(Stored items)
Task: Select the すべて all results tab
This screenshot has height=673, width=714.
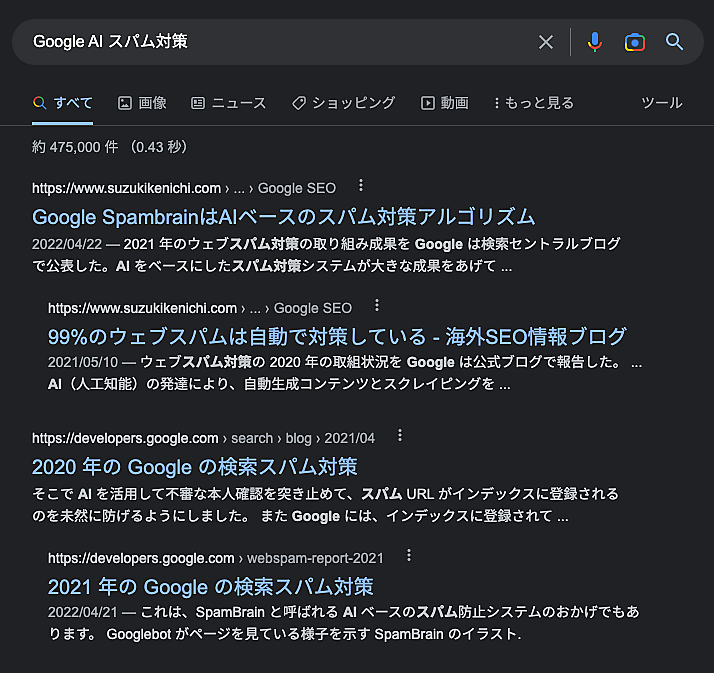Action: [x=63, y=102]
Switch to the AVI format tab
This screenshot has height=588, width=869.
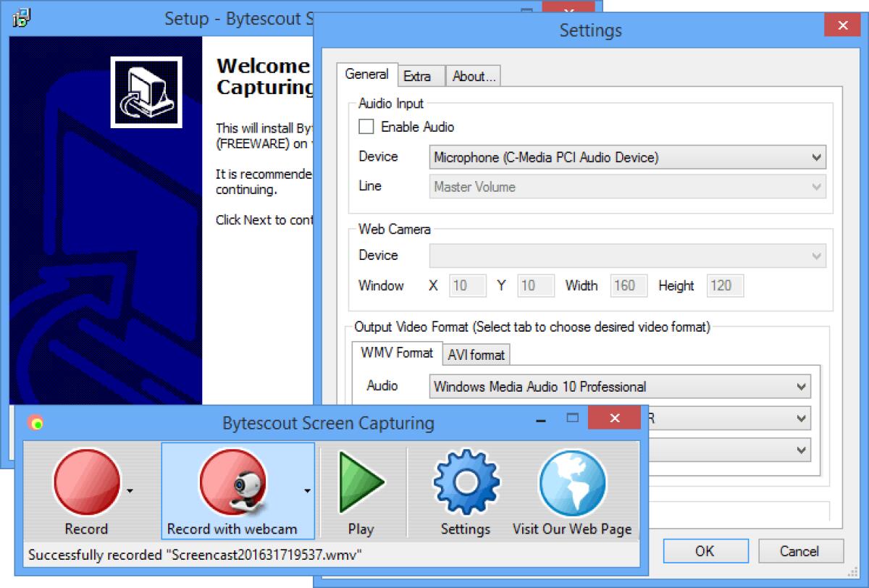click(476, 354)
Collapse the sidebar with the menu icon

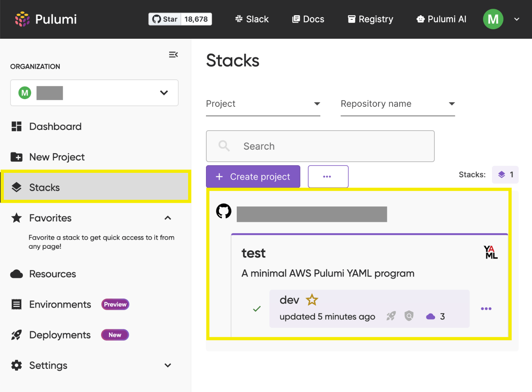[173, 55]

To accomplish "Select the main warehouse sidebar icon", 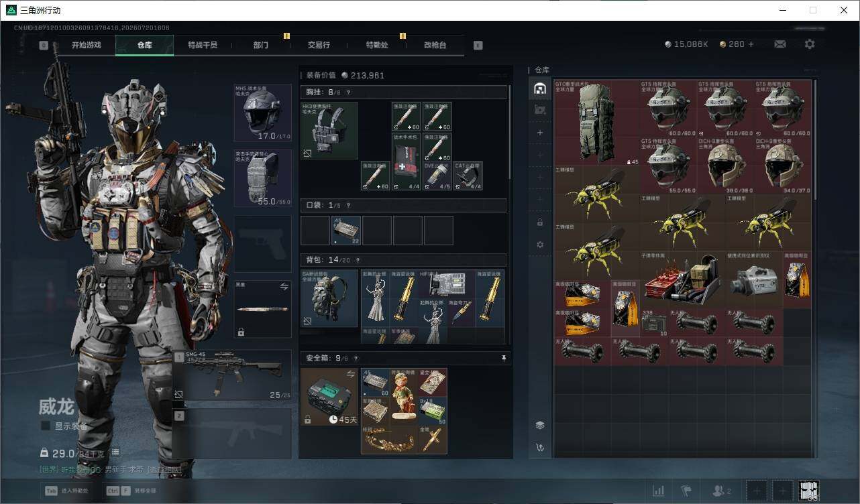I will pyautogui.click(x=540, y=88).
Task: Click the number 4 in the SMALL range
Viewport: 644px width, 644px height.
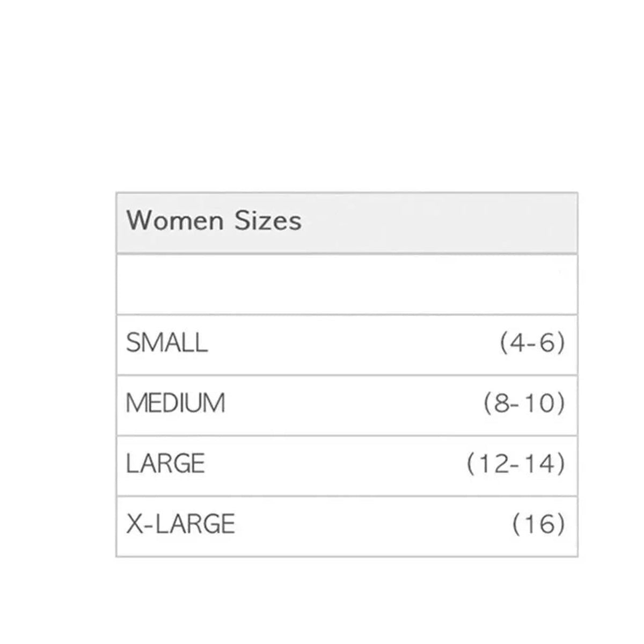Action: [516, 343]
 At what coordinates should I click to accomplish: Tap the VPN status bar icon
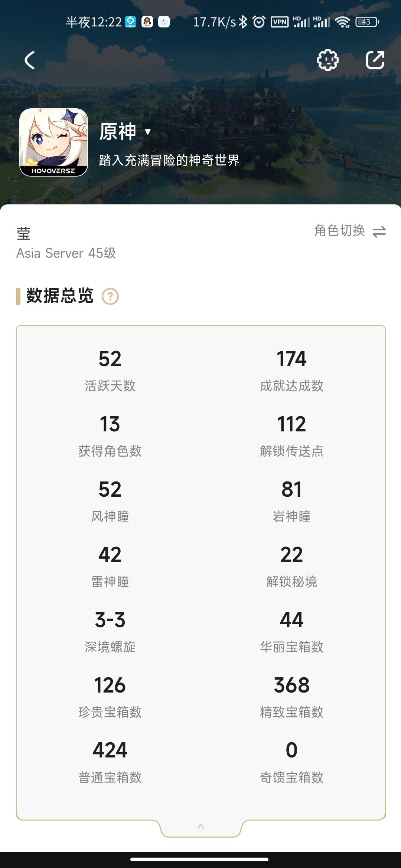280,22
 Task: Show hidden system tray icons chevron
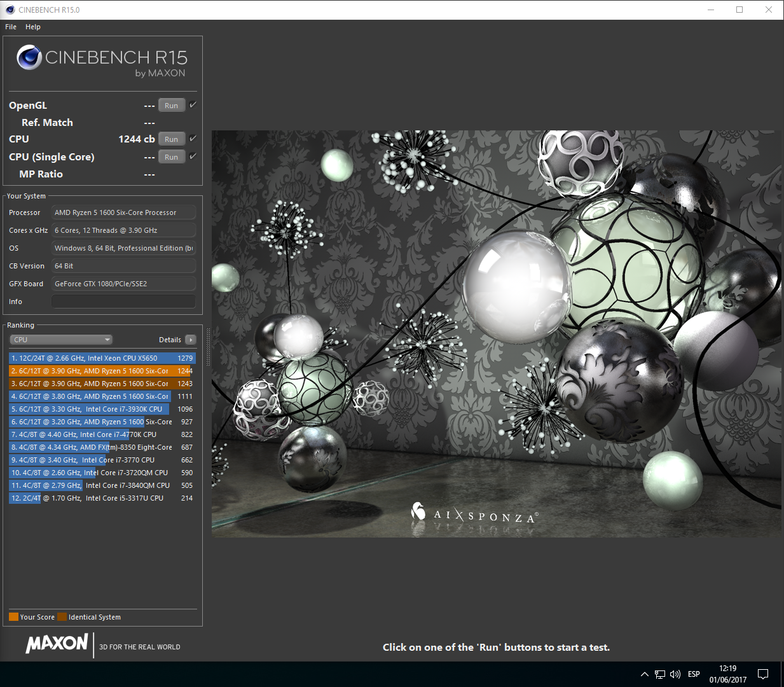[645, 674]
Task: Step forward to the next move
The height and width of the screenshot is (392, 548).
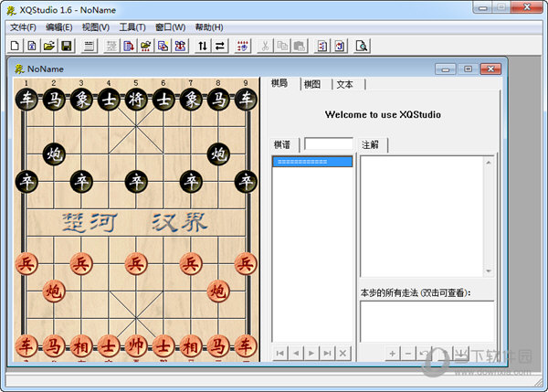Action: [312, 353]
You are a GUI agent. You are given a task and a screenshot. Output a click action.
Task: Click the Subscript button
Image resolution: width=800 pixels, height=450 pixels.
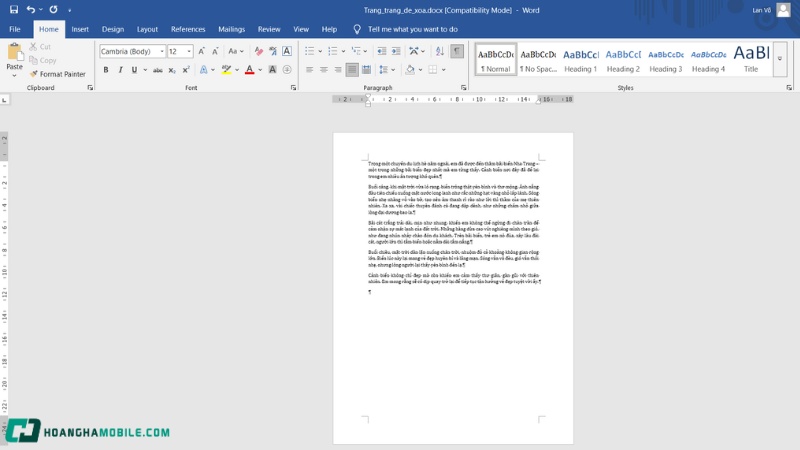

=== Description of the task ===
Only the lines from the one containing "Task: Click the Subscript button" through the final line of the records should be transcribed, exactly and with no pictures.

=== Completed task ===
Task: Click the Subscript button
Image resolution: width=800 pixels, height=450 pixels.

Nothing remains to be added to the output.